=== Work order ===
Find the line in the entries below that contains "Click the workspace". Repeat it exactly, and every line after it through the line that contains "Select the tweenjs".

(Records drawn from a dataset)
- - - -

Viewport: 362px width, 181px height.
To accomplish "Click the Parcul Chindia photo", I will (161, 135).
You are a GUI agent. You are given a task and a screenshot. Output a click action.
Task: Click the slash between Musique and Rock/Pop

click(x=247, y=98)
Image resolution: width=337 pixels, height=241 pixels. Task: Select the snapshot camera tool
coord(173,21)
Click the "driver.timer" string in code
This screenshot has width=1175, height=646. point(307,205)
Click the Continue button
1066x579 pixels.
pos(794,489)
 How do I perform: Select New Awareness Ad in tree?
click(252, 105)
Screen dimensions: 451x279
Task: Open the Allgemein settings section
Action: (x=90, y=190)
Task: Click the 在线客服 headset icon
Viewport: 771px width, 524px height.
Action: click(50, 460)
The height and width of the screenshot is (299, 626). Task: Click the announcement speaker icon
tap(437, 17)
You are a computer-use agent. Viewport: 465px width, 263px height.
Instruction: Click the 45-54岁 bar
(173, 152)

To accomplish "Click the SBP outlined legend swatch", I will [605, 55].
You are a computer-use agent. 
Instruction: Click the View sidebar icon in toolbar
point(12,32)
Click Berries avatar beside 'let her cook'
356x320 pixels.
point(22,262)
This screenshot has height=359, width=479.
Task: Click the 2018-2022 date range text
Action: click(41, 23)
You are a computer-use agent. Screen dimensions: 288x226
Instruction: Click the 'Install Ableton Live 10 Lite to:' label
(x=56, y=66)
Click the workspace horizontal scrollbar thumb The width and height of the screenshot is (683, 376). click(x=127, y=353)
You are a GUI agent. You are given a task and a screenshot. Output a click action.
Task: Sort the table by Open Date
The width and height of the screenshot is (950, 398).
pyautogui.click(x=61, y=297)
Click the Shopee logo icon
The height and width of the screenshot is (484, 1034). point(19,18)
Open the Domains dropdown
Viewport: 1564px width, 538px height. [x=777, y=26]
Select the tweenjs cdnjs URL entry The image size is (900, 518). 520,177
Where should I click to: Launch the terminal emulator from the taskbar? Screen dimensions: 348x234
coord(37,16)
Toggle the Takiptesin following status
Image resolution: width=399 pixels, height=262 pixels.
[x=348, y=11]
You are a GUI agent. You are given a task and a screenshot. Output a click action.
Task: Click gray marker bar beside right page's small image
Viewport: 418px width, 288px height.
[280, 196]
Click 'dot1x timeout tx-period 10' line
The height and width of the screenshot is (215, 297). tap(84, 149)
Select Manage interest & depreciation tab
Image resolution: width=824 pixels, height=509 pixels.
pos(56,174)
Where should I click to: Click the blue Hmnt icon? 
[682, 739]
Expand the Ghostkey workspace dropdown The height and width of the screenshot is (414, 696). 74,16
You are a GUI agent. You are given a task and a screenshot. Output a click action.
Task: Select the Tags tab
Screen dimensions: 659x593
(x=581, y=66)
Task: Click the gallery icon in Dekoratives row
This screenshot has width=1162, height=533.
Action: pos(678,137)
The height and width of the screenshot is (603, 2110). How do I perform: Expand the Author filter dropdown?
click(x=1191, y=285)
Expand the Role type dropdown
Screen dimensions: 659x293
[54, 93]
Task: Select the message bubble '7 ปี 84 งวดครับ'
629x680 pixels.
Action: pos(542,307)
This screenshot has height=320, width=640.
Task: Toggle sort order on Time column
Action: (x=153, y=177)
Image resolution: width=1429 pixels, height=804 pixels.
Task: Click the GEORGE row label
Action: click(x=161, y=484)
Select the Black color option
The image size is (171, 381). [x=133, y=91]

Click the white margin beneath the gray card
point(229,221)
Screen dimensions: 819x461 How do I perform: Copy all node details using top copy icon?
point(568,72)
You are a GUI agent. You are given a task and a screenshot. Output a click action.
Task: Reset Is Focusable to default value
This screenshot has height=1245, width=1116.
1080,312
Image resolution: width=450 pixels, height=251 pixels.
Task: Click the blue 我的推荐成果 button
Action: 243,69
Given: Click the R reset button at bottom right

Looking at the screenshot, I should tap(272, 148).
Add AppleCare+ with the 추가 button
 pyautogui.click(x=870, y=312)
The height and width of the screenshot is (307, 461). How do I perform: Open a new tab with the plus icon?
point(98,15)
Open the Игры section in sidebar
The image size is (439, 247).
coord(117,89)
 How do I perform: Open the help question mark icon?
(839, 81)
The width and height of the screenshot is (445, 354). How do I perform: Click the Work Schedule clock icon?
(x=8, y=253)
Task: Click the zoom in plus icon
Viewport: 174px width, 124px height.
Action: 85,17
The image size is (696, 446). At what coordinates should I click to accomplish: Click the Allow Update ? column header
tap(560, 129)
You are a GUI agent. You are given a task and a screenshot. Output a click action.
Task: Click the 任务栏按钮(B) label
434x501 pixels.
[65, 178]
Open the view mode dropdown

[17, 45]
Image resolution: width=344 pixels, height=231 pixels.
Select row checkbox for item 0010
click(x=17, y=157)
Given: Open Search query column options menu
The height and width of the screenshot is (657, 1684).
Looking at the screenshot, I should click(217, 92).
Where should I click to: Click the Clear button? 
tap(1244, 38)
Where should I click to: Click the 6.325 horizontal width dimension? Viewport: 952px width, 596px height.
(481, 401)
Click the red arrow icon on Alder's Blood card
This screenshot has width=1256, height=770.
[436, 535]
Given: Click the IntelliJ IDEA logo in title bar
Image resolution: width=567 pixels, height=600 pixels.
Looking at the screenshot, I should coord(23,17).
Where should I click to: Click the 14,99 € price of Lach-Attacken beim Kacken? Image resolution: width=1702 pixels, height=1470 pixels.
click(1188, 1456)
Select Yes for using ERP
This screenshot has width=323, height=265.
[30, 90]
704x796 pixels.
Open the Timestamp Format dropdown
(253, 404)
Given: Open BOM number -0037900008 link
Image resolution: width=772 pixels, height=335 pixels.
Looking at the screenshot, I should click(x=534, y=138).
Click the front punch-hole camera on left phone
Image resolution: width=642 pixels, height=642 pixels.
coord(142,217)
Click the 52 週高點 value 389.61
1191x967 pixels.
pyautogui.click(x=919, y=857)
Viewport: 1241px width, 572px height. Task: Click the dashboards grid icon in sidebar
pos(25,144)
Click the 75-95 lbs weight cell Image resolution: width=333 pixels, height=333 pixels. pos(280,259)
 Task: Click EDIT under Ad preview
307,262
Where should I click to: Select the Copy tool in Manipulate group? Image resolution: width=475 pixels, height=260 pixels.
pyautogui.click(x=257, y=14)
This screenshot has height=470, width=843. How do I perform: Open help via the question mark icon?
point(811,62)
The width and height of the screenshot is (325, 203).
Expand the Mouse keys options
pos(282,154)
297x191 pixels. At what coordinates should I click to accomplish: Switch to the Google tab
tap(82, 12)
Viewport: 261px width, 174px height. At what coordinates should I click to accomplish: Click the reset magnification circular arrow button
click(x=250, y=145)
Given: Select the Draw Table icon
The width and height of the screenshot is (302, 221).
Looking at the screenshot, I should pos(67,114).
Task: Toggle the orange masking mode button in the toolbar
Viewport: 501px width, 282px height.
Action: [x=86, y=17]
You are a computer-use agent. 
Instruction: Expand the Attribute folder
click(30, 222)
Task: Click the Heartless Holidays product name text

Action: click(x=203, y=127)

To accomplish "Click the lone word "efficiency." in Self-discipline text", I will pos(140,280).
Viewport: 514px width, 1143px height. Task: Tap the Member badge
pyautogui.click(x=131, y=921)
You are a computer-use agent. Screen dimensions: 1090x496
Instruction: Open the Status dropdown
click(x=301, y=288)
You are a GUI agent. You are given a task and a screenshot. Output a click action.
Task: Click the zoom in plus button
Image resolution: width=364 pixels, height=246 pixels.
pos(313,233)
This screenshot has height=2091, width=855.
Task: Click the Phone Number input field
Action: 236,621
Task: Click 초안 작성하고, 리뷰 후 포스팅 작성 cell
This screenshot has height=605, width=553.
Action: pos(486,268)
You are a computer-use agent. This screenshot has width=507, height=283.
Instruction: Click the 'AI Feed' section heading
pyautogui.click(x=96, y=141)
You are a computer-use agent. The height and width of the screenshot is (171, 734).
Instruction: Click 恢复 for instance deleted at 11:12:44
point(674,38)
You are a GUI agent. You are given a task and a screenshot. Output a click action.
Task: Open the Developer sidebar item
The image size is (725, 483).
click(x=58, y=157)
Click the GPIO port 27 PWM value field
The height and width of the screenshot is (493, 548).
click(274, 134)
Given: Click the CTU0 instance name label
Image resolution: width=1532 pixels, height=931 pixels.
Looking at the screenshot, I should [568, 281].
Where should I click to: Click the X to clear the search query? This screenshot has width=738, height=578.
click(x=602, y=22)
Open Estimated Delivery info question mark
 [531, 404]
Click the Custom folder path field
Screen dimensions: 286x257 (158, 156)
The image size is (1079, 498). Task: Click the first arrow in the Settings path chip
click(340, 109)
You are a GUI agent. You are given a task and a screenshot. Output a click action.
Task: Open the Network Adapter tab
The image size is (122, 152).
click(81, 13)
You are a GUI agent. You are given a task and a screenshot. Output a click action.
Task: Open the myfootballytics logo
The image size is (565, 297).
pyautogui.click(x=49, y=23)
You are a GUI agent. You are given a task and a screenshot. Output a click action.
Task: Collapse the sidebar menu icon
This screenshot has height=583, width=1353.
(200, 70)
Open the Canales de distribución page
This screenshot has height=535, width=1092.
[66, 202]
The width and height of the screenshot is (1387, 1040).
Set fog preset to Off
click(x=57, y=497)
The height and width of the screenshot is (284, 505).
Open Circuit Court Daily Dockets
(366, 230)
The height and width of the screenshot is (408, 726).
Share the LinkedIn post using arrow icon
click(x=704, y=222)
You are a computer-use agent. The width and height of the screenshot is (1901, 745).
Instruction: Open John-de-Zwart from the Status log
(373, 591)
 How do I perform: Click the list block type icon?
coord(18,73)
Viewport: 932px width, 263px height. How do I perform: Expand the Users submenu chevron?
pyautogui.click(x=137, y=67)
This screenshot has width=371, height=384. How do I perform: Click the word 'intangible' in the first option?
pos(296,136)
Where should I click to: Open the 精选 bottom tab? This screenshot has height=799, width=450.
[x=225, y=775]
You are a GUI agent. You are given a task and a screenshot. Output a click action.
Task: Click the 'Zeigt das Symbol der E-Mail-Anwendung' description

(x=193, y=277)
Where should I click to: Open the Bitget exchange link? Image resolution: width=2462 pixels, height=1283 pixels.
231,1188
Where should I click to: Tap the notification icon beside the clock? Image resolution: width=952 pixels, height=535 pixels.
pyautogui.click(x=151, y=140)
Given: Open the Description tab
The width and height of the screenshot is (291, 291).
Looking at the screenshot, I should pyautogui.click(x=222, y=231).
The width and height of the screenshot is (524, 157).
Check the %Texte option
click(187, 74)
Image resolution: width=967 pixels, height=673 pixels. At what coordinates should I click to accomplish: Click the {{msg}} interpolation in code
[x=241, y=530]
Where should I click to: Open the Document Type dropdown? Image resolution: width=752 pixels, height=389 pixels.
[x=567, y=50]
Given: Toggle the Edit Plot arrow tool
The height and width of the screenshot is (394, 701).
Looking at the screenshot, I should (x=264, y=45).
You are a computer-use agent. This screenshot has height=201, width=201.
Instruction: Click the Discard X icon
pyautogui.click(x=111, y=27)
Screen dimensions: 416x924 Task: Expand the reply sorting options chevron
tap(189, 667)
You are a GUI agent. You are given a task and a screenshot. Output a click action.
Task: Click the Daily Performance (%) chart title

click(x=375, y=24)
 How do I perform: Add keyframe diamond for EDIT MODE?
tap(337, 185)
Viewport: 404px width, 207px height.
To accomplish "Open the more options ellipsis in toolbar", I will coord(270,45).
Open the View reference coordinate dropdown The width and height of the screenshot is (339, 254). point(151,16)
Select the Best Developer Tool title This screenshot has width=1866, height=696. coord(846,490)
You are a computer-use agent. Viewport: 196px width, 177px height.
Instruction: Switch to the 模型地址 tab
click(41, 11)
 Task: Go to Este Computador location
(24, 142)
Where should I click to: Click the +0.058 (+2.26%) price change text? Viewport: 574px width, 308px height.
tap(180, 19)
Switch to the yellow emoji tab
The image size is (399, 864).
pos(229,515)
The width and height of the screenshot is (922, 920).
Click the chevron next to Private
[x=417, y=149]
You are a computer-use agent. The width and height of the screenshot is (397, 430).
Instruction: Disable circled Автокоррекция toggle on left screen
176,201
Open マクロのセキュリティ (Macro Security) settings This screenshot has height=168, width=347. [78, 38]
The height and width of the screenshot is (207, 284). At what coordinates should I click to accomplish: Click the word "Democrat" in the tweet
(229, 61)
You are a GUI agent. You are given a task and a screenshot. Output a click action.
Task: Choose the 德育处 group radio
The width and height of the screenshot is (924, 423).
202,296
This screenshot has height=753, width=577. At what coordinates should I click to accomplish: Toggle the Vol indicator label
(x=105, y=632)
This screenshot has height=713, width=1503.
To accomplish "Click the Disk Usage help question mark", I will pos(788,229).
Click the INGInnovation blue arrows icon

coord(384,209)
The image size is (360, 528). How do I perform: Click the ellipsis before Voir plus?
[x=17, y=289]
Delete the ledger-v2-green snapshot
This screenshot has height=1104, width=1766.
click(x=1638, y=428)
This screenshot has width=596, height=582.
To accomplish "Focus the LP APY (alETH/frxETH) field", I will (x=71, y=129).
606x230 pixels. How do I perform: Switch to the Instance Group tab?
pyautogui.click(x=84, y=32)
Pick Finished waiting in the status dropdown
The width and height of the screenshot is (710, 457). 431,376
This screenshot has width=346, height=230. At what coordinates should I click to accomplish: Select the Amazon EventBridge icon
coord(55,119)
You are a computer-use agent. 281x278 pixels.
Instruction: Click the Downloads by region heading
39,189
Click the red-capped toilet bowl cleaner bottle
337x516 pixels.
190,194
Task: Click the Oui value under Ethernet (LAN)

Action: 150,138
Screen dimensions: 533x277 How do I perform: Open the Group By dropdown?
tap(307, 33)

- - - -

=== Solution to this problem ===
Click the workspace horizontal scrollbar thumb The width and height of the screenshot is (683, 376). click(x=127, y=353)
You are a GUI agent. You are given a task and a screenshot. Output a click action.
Task: Sort the table by Open Date
The width and height of the screenshot is (950, 398).
pyautogui.click(x=61, y=297)
Click the Shopee logo icon
The height and width of the screenshot is (484, 1034). point(19,18)
Open the Domains dropdown
Viewport: 1564px width, 538px height. [x=777, y=26]
Select the tweenjs cdnjs URL entry The image size is (900, 518). 520,177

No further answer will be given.